Back to Understanding Computers and Cognition
As many of you know, I work at UNAM, Mexico’s largest university. My work is split in two parts: My “full-time” job is to be the systems and network administrator at the Economics Research Institute, and I do some hours of teaching at the Engineering Faculty.
At the Institute, my role is academic — but although I have tried to frame my works in a way amenable to analysis grounded on the Social Sciences (Construcción Colaborativa del Conocimiento, Hecho con Creative Commons, Mecanismos de privacidad y anonimato), so far, I have not taken part of academic collaboration with my coworkers — Economics is a field very far from my interests, to somehow illustrate it. I was very happy when I was invited to be a part of a Seminar on «The Digital Economy in the age of Artificial Intelligence». I talked with the coordinator, and we agreed we have many Economic Science experts — but understanding what does Artificial Intelligence mean eludes then, so I will be writing one of the introductory chapters to this analysis.
But… Hey, I’m no expert in Artificial Intelligence. If anything, I could be categorized as an AI-skeptical! Well, at least I might be the closest thing at hand in the Institute 😉 So I have been thinking about what I will be writing, and finding and reading material to substantiate what I’ll be writing.
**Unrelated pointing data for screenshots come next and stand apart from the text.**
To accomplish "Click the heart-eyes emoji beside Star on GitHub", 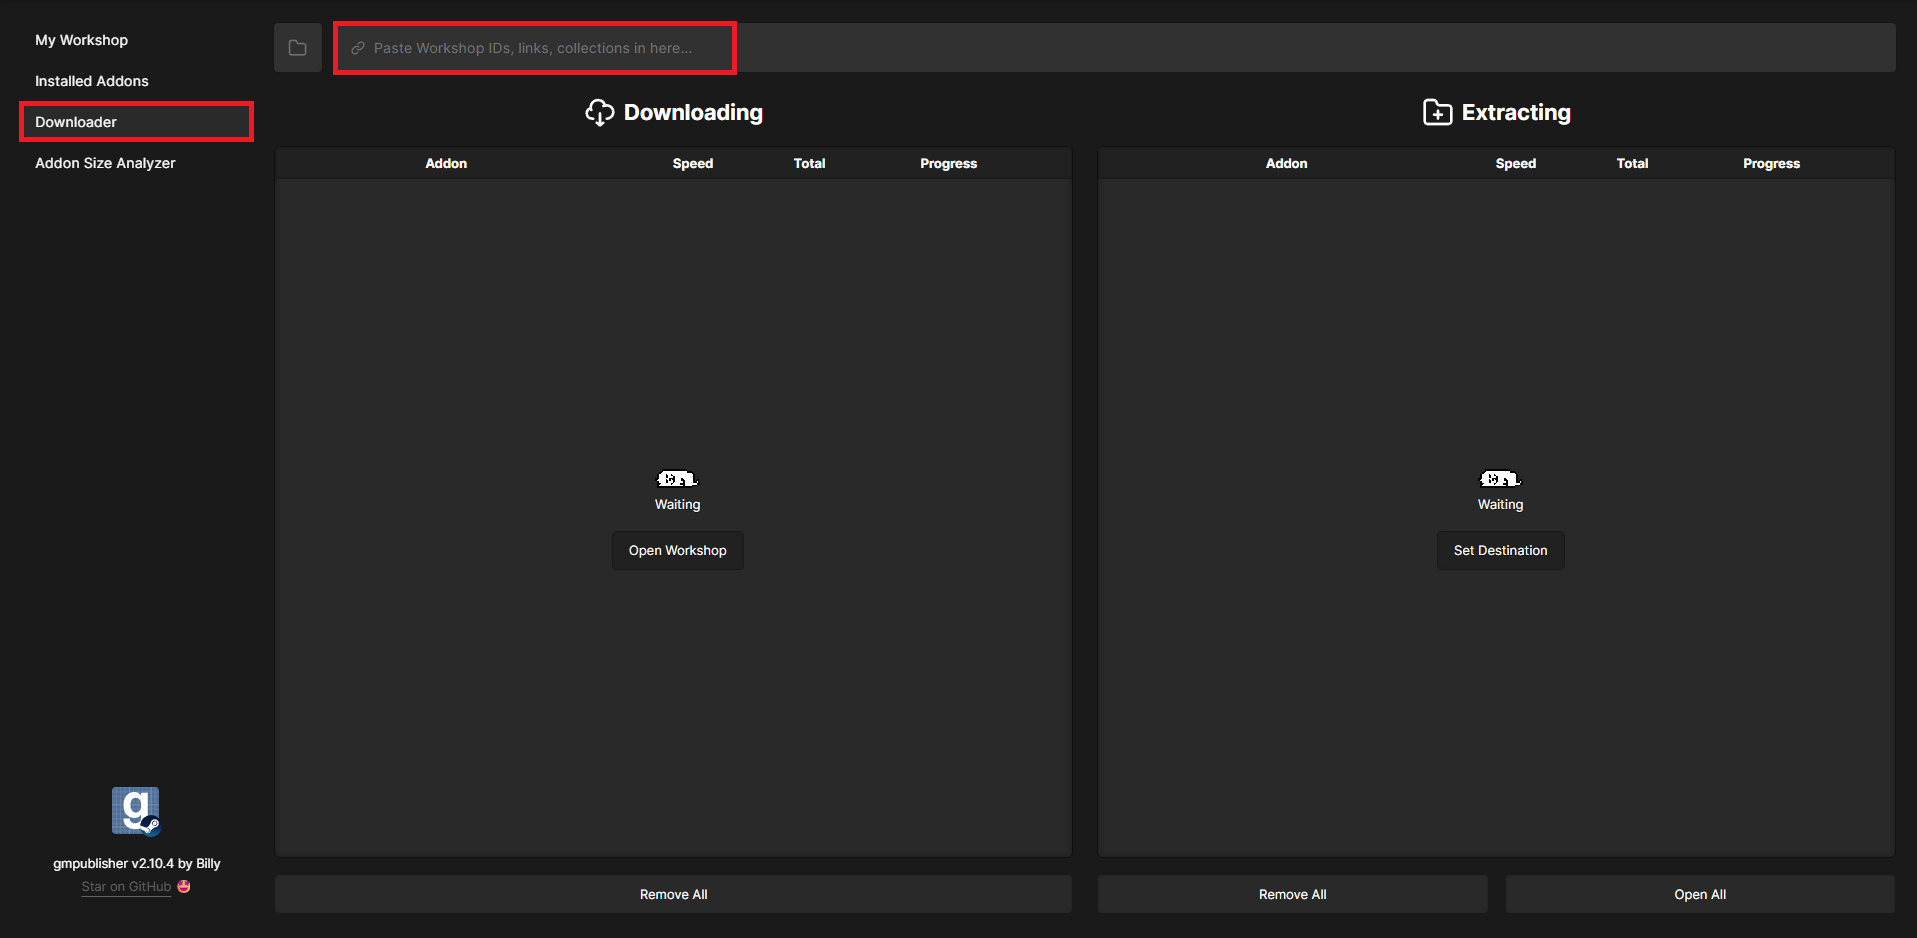I will pyautogui.click(x=184, y=887).
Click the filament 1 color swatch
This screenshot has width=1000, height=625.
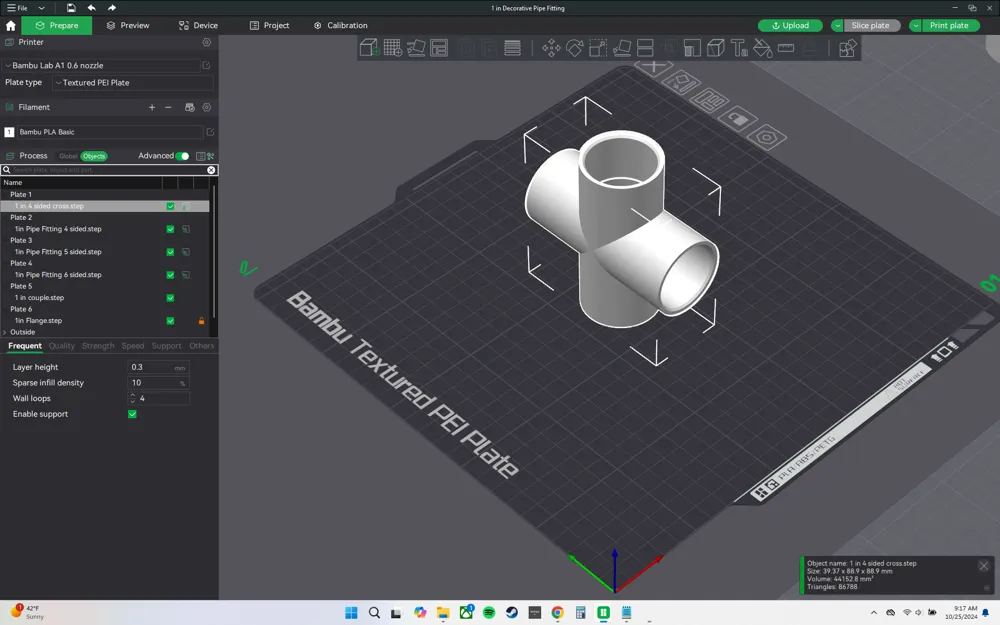point(9,131)
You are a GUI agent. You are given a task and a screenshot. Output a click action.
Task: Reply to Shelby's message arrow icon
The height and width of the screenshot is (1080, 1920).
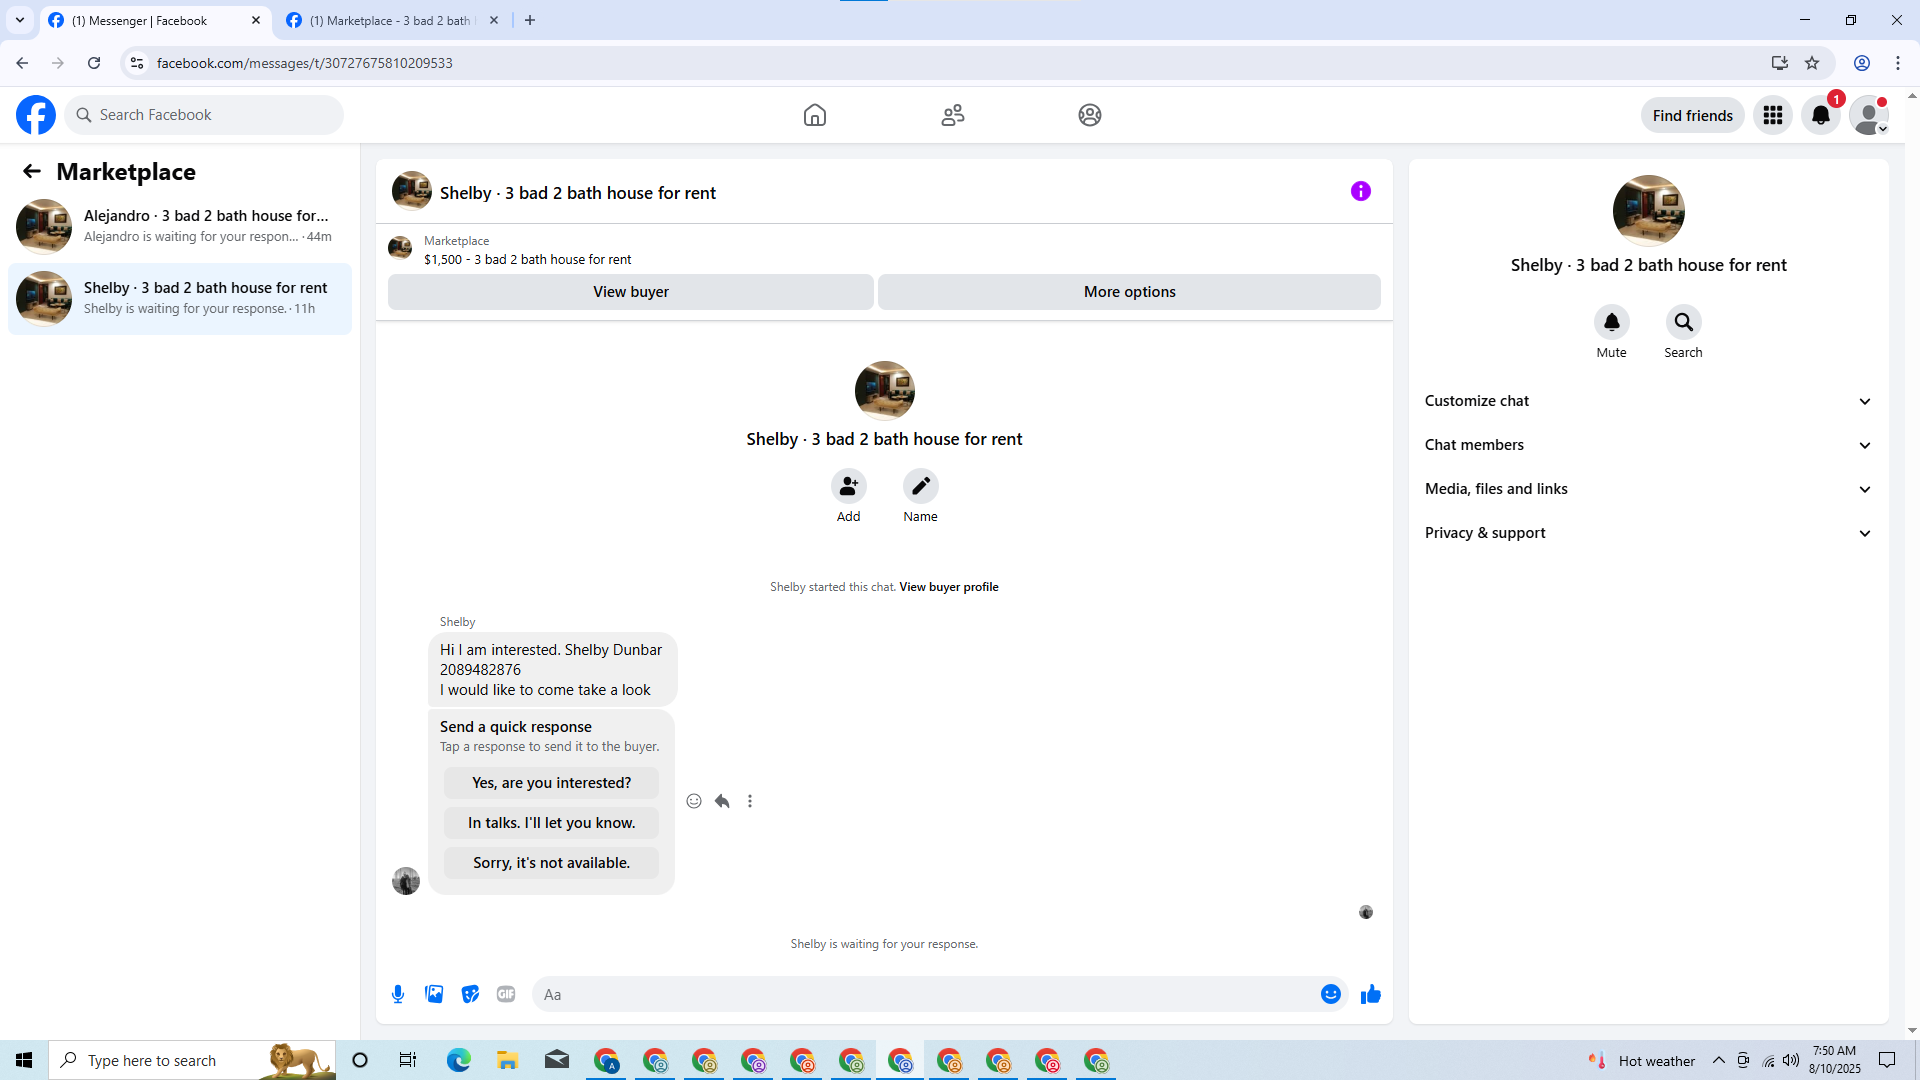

One of the readings I determined early on I would be going back to is Terry Winograd and Fernando Flores’ 1986 book, Understanding Computers and Cognition: A New Foundation for Design (oh, were you expecting a link to buy it instead of reading it online?)
I first came across this book by mere chance. Back in the last day of year 2000, my friend Ariel invited me and my then-girlfriend to tag along and travel by land to the USA to catch some just-after-Christmas deals in San Antonio. I was not into shopping, but have always enjoyed road trips, so we went together. We went, yes, to the never-ending clothing shops, but we also went to some big libraries… And the money I didn’t spend at other shops, I spent there. And then some more.
There was a little, somewhat oldish book that caught my eye. And I’ll be honest: I looked at this book only because it was obviously produced by the LaTeX typesetting system (the basics of which I learnt in 1983, and with which I have written… well, basically everything substantial I’ve ever done).
I remember I read this book with most interest back in that year, and finished it with a “Wow, that was a strange trip!” And… Although I have never done much that could be considered AI-related, this has always been my main reference. But not for explaining what is a perceptron, how is an expert system to ponder the weight of given information, or whether a neural network is convolutional or recurrent, or how to turn from a network trained to recognize feature x into a generational network. No, our book is not technical. Well… Not in that sense.
This book tackles cognition. But in order to discuss cognition, it must first come to a proper definition of it. And to do so, it has to base itself on philosophy, starting by noting the author’s disagreement with what they term as the rationalistic tradition: what we have come to term valid reasoning in Western countries. Their main claim is that the rationalistic tradition cannot properly explain a process as complex as cognition (how much bolder can you be than proposing something like this?). So, this book presents many constructs of Heidggerian origin, aiming to explain what it is understanding and being. In doing so, it follows Humberto Maturana’s work. Maturana is also a philosopher, but comes from a background in biology — he published works on animal neurophysiology that are also presented here.
Writing this, I must ensure you — I am not a philosopher, and lack field-specific knowledge to know whether this book is so unique. I know from the onset it does not directly help me to write the chapter I will be writing (but it will surely help me write some important caveats that will make the chapter much more interesting and different to what anybody with a Web browser could write about artificial intelligence).
One last note: Although very well written, and notable for bringing hard to grasp concepts to mere technical staff as myself, this is not light, easy reading. I started re-reading this book a couple of weeks ago, and have just finished chapter 5 (page 69). As some reviewers state, this is one of those books you have to go back a paragraph or two over and over. But it is a most enjoyable and interesting reading.